Trigo. product (1 Viewer)

asianese · Feb 5, 2013

Any hint?

Lieutenant_21 · Feb 5, 2013

$I got the result for this (using z^7-1=0):$ $cos\frac{\pi }{7}.cos\frac{2\pi }{7}.cos\frac{3\pi }{7}$
is there a way to get the result for your question from there? I don't think so

deswa1 · Feb 5, 2013

Hahaha I've done this question before (its either past HSC or in Terry Lee) but they led you through it massively. William's point of using the roots of z^7-1=0 is right I think. I'll try find the exact question).

asianese · Feb 5, 2013

Hmm tired z^7-1=0 also.. Terry Lee has Page 78: cos(pi/7)cos(2pi/7)cos(3pi/7) = 1/8.

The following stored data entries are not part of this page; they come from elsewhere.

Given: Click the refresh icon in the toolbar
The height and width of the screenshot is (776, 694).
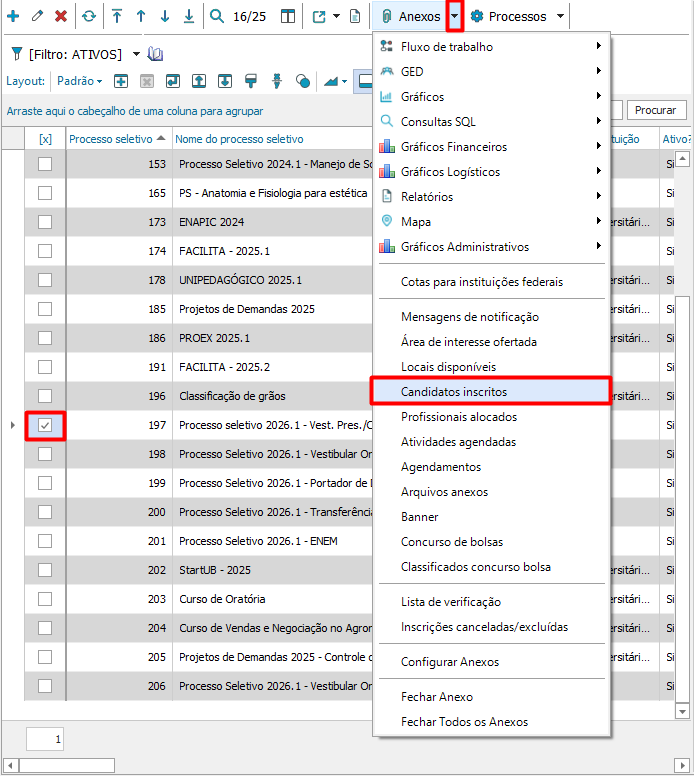Looking at the screenshot, I should click(89, 17).
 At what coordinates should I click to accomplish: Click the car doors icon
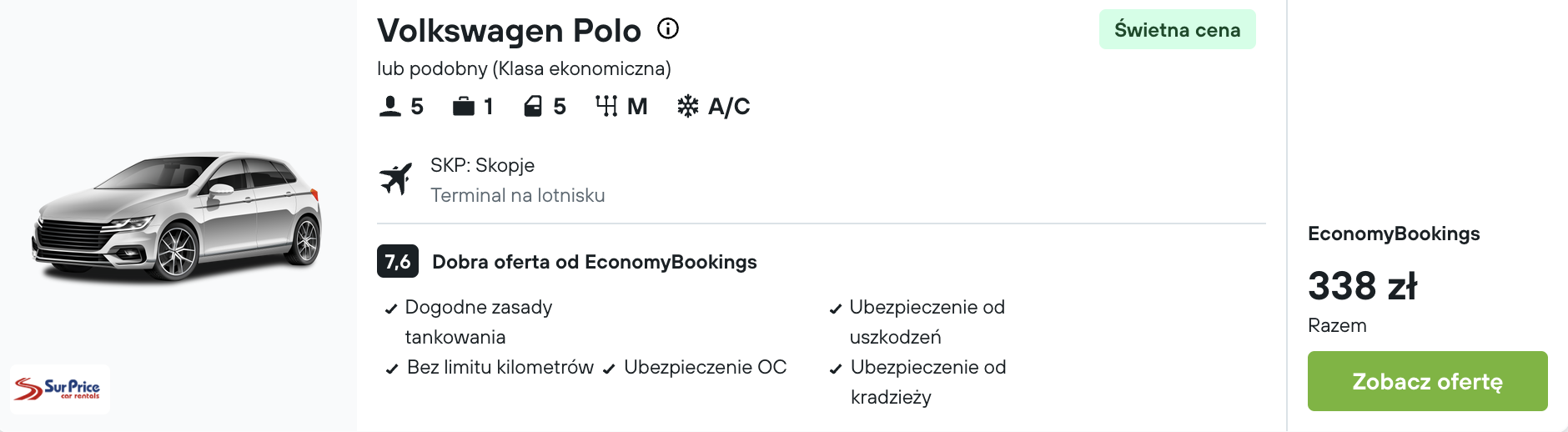click(533, 106)
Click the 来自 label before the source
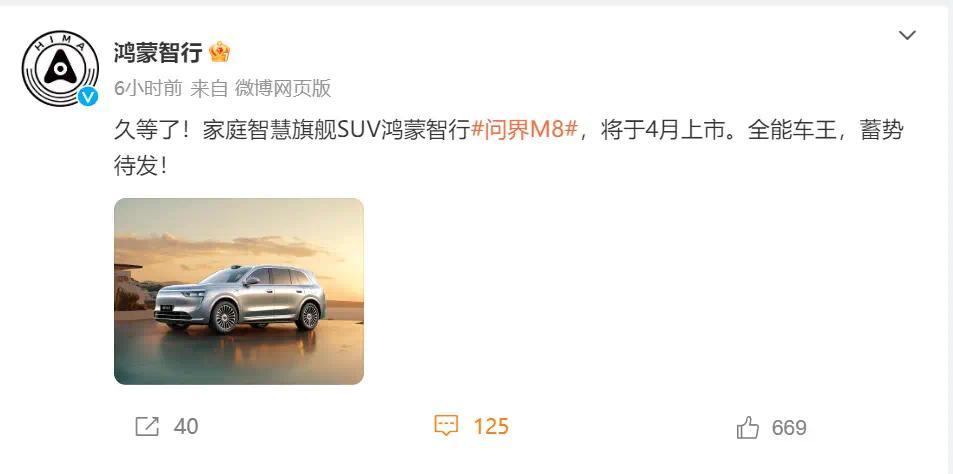953x474 pixels. (208, 89)
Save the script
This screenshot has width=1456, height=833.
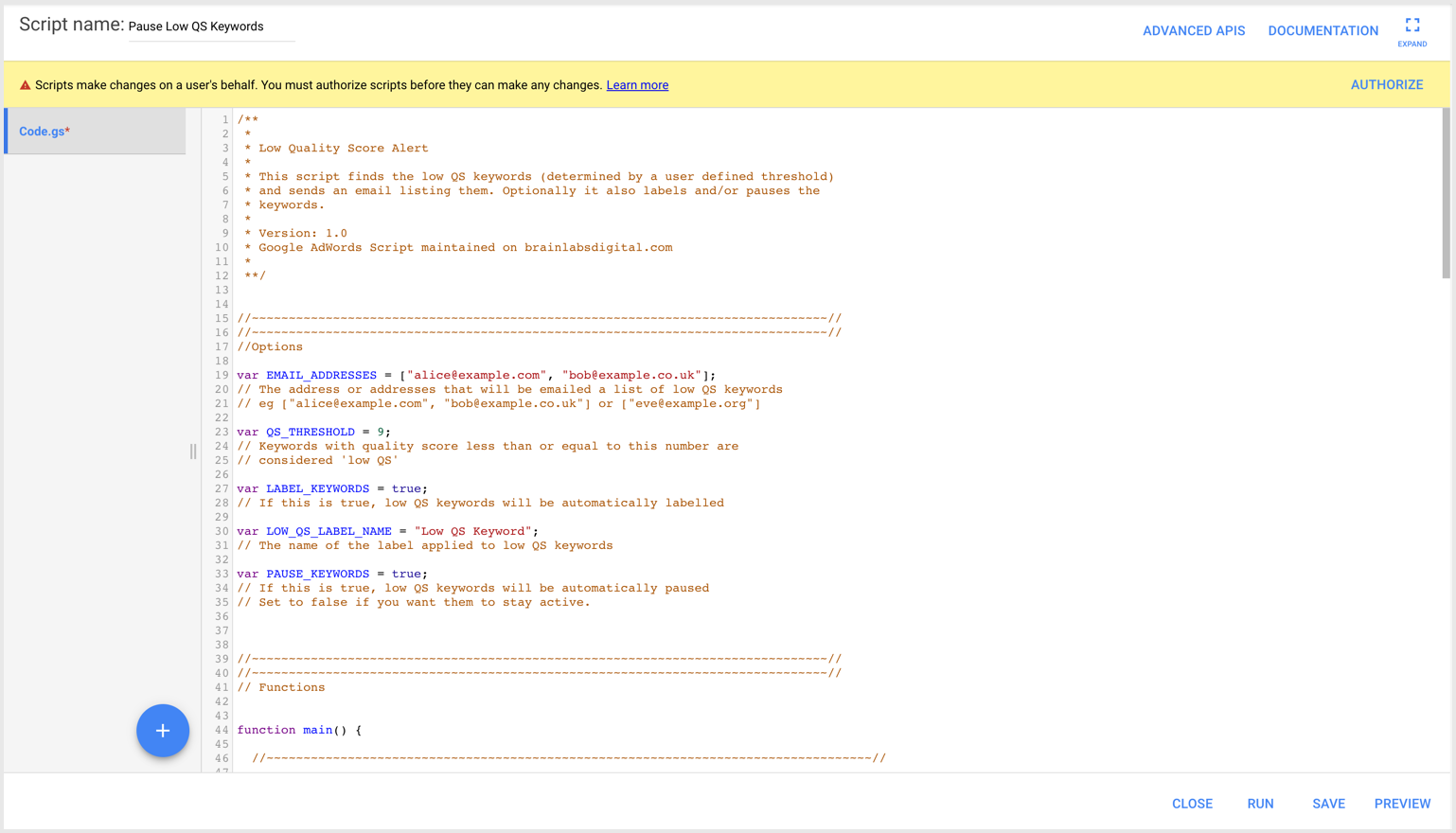1328,803
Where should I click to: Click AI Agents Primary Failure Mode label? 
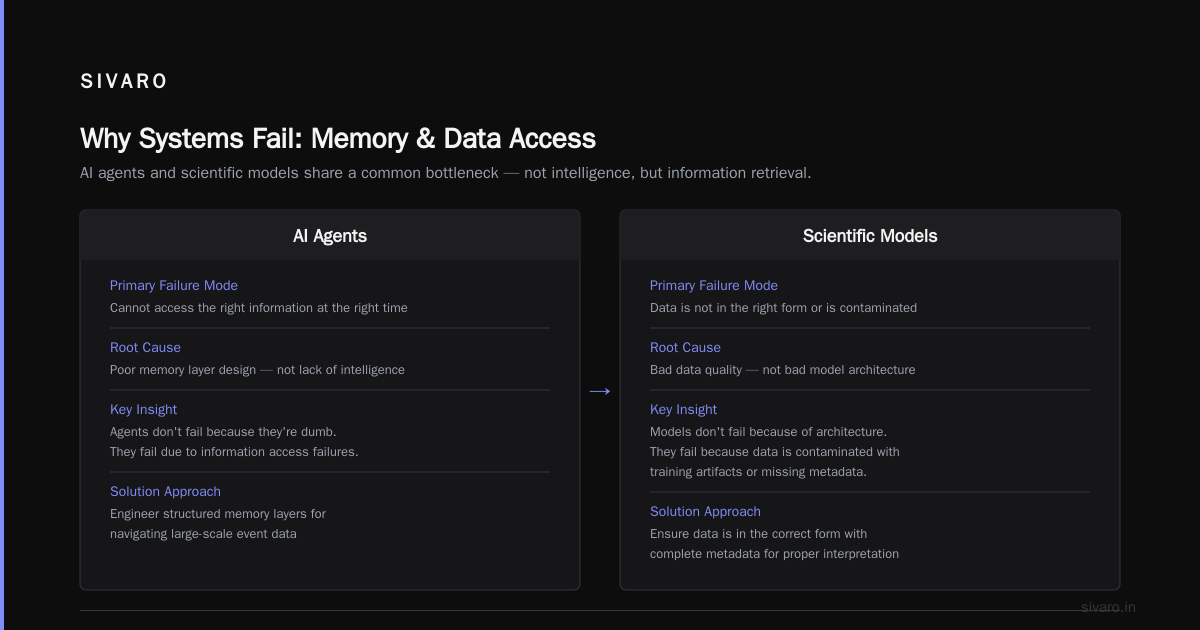point(174,285)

RealiseNothing · Feb 5, 2013

An easy way to get the cosine result without using $z^7-1$ is:

$sin(\frac{\pi}{7})=sin(\frac{6\pi}{7})$

$sin(\frac{3\pi}{7})=sin(\frac{4\pi}{7})$

So that means that:

$sin(\frac{\pi}{7})sin(\frac{2\pi}{7})sin(\frac{3\pi}{7})=sin(\frac{2\pi}{7})sin(\frac{4\pi}{7})sin(\frac{6\pi}{7}$

$\frac{sin(\frac{\pi}{7})sin(\frac{2\pi}{7})sin(\frac{3\pi}{7})}{sin(\frac{2\pi}{7})sin(\frac{4\pi}{7})sin(\frac{6\pi}{7})}=1$

Using the identity on each respective sine:

$\frac{sin2\theta}{sin\theta}=2cos\theta$

$\frac{sin(\frac{2\pi}{7})sin(\frac{4\pi}{7})sin(\frac{6\pi}{7})}{sin(\frac{\pi}{7})sin(\frac{2\pi}{7})sin(\frac{3\pi}{7})}{}=8cos(\frac{\pi}{7})cos(\frac{2\pi}{7})cos(\frac{3\pi}{7})=1$

$cos(\frac{\pi}{7})cos(\frac{2\pi}{7})cos(\frac{3\pi}{7})=\frac{1}{8}$

RealiseNothing · Feb 5, 2013

lol all my latex is right, it doesn't seem to want to show up properly though in some spots.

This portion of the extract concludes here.